I was warned that this rose was a duffer but naturally, ignored advice. What's more, because I so wanted this rose to do well - local breeder, specially selected by Mr.Camp (and being obstinate and mutinous), I ignored the evidence of my eyes for several years. However, it sits in the same bed as my other main rubbish rose, Phillippa, and the twin horror of their naked skanky canes dictates harsh actions....unless someone can persuade me that there is hope. While I will go the extra mile for a plant sufficiently desirable or needy, I have found that some of them are just innately hopeless and no loving attention, food, water or even (gasp) spraying can overcome the essential rubbishness of such plants.....and I am beginning to suspect the JdP is such a fail. So.....is yours a shy bloomer, fragile, requiring the merest raindrop to collapse feebly, limp petalled, graceless in death, defoliated, tall and gangly with severe die-back issues (true, there are a few ethereally lovely blooms for 5 minutes in mid-June but......)?

Comments (10)

  • roseseek
    10 years ago

    I've seen wonderful FLOWERS of it, but never a decent plant....anywhere, which is why it has never followed me home. I love the blooms and scent, but have never been able to get past the plant they are carried by. I agree with your predisposition to WANT to love it, being a Harkness rose. Perhaps they saw something in it I never have? Kim

  • ingrid_vc so. CA zone 9
    10 years ago

    Yes, I have seen a good one. In fact, it was gorgeous. It was in a huge pot in a local nursery, covered with leaves and flowers. This was about two years ago and I have no idea what its ultimate destiny was, but it was already a mature, large plant in that pot, and of course I have no idea how they achieved that. Perhaps living in San Diego County was the secret to its success? Who knows?

    Ingrid

  • jerijen
    10 years ago

    I agree with Kim. (And mine, in the end, died.)

    Jeri

  • nastarana
    10 years ago

    Mine was as miserable a specimen as I have seen. One rose I did not regret when it died.

  • anntn6b
    10 years ago

    In the RBG garden in Burlington Ontario, IIRC there was a good plant growing under some very large pine (?) trees. I only saw it in bloom there one spring (their spring which was probably June) and the blooms were lovely. Other times we visited that garden either it wasn't there or I just didn't notice it.
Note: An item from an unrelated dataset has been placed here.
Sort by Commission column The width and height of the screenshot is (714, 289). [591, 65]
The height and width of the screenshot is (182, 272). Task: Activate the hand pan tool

    Has anyone else seen the mini Grace Seward? A friend in NC in a zone 5-6 situation grew it against a grey out building and it had the look that I had hoped to see with JDP.

  • michaelg
    10 years ago

    I wanted this one too--beautiful pictures, beautiful name--but I was lucky enough to see it in the flesh (?) before I wasted the money/time/space.

  • fig_insanity Z7b E TN
    10 years ago

    Camp,

    A friend in Texas had an absolutely gorgeous one, for about four years. I saw it at its peak performance, over 4'x5', thick, healthy, absolutely covered in bloom the Spring of 2009. Stunning (and I hate that word). I was back to visit this year, and it was GONE. In three years it had grown backward and failed to sprout this year. Of course they've had horrible drought, and record heat; but he irrigates and out of 100 roses, this and two others are all he's lost. It's a prima donna, evidently.

    John

  • Rosylady (PNW zone 8)
    10 months ago

    Oh my goodness Rochella!! I planted a small one last year and it is not a lusty specimen to say the least. I hope I can get it to thrive like yours! Hope springs eternal :)

  • rosecanadian
    10 months ago

    My skanky, runty rose is Pope John Paul II. This is its last year.


    Rochella - that fabulous picture made me fall in love with this rose...I need it!! lol :) :) Since it would be as runty as my PJPII...I'm glad I won't be able to find it here.